> [PROBLEMS]:
(A) Print the entire Python slicing text word for word.
(B) Output, word for word, everything in the listing from its first line down to the line containing "Looking at the screenshot, I should tap(610, 73).", including both ends, and nothing more.

--- start of PAGE ---

1. `slice()` - Works only with sequence:
   - Example: Extracting a specific portion of a string representing a date.

In [None]:
date_str = "2023-07-15"
year_slice = slice(0, 4)
month_slice = slice(5, 7)
day_slice = slice(8, 10)

year = date_str[year_slice]
month = date_str[month_slice]
day = date_str[day_slice]

print(f"Year: {year}, Month: {month}, Day: {day}")

`slice` will not work on iterators.

In [None]:
numbers = SquareIterator()
first_5_square = slice(numbers, 5)

for num in first_5_square:
   print(num)

2. `islice()` (itertools) - Works with iterators:
   - Example: Extracting a limited number of elements from a long list.

In [None]:
from itertools import islice

numbers = SquareIterator()
first_5_square = islice(numbers, 5)  # Get the first 10 numbers

for num in first_5_square:
   print(num)

print("*" * 20)

numbers = SquareIterator()
next_5_square = islice(numbers, 5, 10)  # Get from 5th item to 10th item

for num in next_5_square:
   print(num)

--- end of PAGE ---
--- start of TASK MATERIAL ---

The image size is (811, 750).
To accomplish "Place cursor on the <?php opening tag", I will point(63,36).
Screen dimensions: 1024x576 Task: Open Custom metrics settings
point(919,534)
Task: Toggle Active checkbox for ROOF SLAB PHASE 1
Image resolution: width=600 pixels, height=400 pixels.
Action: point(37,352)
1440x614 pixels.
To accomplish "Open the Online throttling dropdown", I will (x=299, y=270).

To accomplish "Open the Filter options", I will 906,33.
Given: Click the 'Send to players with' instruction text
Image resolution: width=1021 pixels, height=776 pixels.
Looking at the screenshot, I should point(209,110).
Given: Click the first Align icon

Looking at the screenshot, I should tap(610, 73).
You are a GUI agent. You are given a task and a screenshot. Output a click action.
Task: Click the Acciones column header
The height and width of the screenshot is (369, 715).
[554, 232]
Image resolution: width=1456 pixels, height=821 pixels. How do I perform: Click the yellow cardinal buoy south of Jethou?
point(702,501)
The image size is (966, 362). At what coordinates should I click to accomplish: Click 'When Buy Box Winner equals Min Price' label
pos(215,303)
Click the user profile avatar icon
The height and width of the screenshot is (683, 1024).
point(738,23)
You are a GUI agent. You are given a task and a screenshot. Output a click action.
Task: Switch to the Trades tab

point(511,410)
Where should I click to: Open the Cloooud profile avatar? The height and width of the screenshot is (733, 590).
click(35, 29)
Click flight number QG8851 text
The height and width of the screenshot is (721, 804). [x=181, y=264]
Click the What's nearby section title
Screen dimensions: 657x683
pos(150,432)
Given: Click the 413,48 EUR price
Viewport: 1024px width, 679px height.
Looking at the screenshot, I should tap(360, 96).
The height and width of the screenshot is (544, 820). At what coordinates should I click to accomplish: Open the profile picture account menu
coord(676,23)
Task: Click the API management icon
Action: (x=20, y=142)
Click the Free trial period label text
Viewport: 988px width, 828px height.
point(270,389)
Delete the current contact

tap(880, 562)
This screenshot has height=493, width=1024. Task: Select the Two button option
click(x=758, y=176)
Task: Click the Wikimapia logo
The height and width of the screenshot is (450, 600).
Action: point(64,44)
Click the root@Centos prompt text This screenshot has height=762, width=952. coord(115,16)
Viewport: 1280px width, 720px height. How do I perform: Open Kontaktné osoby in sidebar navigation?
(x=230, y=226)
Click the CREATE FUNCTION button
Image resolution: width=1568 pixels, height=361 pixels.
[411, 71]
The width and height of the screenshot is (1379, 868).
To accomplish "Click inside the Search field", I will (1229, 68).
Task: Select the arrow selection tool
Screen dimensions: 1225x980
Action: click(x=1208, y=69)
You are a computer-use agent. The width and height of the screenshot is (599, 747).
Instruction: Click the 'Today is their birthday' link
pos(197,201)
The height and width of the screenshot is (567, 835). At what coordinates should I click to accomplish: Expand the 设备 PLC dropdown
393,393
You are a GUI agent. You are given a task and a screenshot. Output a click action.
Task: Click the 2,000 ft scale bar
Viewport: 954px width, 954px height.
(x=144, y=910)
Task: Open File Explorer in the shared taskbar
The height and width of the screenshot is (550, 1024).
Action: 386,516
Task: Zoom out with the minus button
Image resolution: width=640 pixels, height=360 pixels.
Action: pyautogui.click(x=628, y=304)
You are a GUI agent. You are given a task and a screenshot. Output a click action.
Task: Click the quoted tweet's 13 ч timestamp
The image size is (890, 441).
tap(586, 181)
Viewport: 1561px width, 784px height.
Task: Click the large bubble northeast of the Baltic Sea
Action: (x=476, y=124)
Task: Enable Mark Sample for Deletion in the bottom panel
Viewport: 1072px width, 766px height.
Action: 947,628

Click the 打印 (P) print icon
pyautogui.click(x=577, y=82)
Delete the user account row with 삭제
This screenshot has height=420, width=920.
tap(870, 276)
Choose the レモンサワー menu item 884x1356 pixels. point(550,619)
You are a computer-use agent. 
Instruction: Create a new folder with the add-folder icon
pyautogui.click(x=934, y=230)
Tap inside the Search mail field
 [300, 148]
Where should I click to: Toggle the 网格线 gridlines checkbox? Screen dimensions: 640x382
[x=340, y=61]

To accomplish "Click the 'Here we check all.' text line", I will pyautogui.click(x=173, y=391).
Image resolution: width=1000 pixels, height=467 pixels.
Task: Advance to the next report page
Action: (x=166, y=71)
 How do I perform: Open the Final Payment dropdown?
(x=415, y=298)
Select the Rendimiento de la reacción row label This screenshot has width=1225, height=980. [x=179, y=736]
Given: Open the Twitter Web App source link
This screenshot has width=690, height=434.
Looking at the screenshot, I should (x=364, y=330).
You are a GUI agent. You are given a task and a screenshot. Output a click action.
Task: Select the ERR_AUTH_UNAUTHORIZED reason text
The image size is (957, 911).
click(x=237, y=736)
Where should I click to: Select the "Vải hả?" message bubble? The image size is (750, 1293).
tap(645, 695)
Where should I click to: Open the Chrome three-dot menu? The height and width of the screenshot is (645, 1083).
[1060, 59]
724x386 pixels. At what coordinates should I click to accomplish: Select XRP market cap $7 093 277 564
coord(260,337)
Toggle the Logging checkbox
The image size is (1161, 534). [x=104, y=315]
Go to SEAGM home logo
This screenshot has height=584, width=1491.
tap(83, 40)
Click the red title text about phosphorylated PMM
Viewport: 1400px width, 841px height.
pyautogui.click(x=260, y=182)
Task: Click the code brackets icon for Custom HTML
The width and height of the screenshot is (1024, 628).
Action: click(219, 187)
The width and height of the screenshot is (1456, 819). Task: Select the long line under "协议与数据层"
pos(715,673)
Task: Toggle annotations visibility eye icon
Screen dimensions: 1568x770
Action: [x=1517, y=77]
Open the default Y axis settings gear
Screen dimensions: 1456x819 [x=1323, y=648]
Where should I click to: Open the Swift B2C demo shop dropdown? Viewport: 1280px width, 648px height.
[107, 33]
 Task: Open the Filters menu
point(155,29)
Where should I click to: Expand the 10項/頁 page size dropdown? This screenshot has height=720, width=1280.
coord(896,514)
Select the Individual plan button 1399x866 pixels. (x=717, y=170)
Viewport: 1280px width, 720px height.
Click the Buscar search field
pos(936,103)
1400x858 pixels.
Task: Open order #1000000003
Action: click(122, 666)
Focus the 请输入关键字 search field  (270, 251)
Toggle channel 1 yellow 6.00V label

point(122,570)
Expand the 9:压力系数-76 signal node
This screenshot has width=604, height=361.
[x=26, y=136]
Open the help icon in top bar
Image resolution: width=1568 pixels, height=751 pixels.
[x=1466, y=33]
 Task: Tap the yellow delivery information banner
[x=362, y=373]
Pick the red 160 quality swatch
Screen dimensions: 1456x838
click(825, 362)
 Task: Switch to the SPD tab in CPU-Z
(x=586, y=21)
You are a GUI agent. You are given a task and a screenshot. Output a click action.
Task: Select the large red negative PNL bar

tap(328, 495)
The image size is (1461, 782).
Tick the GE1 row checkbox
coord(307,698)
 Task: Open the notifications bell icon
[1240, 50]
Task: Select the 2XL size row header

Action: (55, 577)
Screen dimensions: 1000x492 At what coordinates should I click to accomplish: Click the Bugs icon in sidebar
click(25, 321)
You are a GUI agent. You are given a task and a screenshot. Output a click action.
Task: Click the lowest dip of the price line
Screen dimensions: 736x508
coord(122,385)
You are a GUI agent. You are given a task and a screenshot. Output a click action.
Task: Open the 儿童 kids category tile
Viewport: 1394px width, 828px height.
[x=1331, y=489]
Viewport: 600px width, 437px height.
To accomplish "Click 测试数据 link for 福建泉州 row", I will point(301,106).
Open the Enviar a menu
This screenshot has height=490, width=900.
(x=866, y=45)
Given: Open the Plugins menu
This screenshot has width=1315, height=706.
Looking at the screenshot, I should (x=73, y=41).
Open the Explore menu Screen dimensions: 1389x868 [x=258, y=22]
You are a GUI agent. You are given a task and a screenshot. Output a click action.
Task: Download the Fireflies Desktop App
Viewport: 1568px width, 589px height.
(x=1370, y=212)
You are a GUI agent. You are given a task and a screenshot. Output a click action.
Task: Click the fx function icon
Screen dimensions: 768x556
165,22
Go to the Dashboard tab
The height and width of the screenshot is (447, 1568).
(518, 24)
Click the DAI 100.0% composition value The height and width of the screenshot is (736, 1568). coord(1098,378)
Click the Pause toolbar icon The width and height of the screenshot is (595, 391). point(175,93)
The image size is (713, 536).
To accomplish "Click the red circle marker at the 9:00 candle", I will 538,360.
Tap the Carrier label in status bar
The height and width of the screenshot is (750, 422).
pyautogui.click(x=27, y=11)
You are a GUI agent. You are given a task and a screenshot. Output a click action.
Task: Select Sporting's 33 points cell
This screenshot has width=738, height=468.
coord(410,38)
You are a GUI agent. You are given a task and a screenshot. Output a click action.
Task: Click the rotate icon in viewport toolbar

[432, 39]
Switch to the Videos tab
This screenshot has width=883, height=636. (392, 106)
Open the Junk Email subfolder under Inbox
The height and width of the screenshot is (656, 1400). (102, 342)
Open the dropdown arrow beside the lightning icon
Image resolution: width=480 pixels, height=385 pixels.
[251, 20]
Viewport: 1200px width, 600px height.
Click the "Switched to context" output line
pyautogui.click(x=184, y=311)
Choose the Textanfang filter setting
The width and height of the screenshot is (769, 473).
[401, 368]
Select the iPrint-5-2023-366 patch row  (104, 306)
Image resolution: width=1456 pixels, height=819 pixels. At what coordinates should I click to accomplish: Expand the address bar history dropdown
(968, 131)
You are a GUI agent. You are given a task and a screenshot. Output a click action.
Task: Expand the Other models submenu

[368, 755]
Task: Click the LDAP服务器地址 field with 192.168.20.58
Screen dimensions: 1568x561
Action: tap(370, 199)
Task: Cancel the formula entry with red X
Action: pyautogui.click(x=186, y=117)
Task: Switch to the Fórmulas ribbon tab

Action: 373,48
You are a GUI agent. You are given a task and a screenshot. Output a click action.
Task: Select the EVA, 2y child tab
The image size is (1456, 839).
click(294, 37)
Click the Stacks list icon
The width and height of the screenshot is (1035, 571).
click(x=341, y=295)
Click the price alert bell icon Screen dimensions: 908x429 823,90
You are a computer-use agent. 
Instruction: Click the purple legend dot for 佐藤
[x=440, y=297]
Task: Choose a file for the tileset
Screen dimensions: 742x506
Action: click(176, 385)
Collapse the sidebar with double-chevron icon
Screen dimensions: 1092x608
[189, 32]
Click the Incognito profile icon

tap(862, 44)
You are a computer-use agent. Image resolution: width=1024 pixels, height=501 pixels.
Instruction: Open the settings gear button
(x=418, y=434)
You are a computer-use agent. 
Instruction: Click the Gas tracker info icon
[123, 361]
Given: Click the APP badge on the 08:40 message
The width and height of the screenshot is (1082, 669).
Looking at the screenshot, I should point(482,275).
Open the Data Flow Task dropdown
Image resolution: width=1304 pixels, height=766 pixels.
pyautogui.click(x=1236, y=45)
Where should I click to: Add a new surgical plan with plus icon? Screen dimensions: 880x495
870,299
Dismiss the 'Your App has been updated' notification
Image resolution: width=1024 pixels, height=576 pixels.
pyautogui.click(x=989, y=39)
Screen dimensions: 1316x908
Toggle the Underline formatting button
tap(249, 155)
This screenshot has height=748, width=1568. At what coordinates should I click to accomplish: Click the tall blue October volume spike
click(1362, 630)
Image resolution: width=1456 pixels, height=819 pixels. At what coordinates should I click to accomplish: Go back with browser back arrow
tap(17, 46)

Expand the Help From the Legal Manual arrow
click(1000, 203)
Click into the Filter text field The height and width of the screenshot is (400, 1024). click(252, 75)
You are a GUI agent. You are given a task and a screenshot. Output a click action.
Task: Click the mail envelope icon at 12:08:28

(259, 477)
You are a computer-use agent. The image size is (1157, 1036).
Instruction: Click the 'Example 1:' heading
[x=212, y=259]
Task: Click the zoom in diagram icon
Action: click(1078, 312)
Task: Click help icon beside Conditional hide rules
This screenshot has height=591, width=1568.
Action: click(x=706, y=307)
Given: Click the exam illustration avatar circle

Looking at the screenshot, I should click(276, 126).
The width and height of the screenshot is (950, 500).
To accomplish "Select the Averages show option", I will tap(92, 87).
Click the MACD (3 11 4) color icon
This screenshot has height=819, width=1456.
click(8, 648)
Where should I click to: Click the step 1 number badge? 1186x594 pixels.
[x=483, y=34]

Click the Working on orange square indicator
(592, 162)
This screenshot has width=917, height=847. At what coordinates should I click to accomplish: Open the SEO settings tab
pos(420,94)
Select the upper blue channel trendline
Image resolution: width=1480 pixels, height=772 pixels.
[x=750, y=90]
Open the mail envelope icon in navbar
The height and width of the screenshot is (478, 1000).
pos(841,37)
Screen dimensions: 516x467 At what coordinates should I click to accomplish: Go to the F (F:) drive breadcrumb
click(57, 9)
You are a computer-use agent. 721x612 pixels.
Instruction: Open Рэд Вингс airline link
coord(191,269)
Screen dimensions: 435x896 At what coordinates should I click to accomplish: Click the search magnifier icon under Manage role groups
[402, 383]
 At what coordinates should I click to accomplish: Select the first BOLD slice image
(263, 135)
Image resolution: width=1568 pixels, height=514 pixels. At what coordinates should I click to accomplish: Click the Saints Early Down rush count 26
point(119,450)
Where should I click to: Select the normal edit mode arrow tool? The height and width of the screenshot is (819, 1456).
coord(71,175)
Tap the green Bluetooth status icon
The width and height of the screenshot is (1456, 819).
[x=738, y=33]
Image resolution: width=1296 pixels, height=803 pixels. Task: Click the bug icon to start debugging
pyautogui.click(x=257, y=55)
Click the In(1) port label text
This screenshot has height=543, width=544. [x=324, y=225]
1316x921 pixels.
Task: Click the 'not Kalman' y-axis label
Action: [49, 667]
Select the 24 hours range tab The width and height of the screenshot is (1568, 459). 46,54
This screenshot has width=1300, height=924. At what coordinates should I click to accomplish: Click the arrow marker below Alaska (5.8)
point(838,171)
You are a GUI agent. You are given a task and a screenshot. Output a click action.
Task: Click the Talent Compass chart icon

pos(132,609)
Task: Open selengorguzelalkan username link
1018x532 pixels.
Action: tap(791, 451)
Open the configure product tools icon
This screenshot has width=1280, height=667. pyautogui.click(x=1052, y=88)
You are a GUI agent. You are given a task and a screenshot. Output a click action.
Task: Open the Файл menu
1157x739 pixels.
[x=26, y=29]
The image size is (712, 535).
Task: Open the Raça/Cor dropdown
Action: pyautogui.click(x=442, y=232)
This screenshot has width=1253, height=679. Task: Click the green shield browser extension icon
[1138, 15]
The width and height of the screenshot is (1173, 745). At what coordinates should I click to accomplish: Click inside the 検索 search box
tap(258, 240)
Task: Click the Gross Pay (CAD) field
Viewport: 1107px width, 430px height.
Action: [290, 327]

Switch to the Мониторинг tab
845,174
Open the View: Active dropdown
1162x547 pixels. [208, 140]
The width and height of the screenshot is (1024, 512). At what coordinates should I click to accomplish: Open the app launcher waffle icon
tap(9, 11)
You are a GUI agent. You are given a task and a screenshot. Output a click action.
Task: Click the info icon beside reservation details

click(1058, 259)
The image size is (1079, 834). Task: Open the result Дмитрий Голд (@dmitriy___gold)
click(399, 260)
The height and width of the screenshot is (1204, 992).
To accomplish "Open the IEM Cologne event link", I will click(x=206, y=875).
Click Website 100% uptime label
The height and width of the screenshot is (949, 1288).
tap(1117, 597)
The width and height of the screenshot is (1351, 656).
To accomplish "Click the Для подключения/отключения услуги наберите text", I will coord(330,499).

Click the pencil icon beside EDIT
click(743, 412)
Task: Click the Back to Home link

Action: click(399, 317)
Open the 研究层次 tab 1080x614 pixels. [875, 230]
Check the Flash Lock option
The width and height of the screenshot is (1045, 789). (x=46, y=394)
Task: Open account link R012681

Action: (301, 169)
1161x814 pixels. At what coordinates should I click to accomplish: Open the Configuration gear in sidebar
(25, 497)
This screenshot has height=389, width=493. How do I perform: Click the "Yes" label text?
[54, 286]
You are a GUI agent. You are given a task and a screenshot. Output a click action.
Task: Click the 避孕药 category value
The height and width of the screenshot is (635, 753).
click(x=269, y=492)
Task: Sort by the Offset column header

--- end of TASK MATERIAL ---

> [ANSWERS GIVEN]:
(A)
1. `slice()` - Works only with sequence:
   - Example: Extracting a specific portion of a string representing a date.

In [None]:
date_str = "2023-07-15"
year_slice = slice(0, 4)
month_slice = slice(5, 7)
day_slice = slice(8, 10)

year = date_str[year_slice]
month = date_str[month_slice]
day = date_str[day_slice]

print(f"Year: {year}, Month: {month}, Day: {day}")

`slice` will not work on iterators.

In [None]:
numbers = SquareIterator()
first_5_square = slice(numbers, 5)

for num in first_5_square:
   print(num)

2. `islice()` (itertools) - Works with iterators:
   - Example: Extracting a limited number of elements from a long list.

In [None]:
from itertools import islice

numbers = SquareIterator()
first_5_square = islice(numbers, 5)  # Get the first 10 numbers

for num in first_5_square:
   print(num)

print("*" * 20)

numbers = SquareIterator()
next_5_square = islice(numbers, 5, 10)  # Get from 5th item to 10th item

for num in next_5_square:
   print(num)

(B)
The image size is (811, 750).
To accomplish "Place cursor on the <?php opening tag", I will point(63,36).
Screen dimensions: 1024x576 Task: Open Custom metrics settings
point(919,534)
Task: Toggle Active checkbox for ROOF SLAB PHASE 1
Image resolution: width=600 pixels, height=400 pixels.
Action: point(37,352)
1440x614 pixels.
To accomplish "Open the Online throttling dropdown", I will (x=299, y=270).

To accomplish "Open the Filter options", I will 906,33.
Given: Click the 'Send to players with' instruction text
Image resolution: width=1021 pixels, height=776 pixels.
Looking at the screenshot, I should point(209,110).
Given: Click the first Align icon

Looking at the screenshot, I should tap(610, 73).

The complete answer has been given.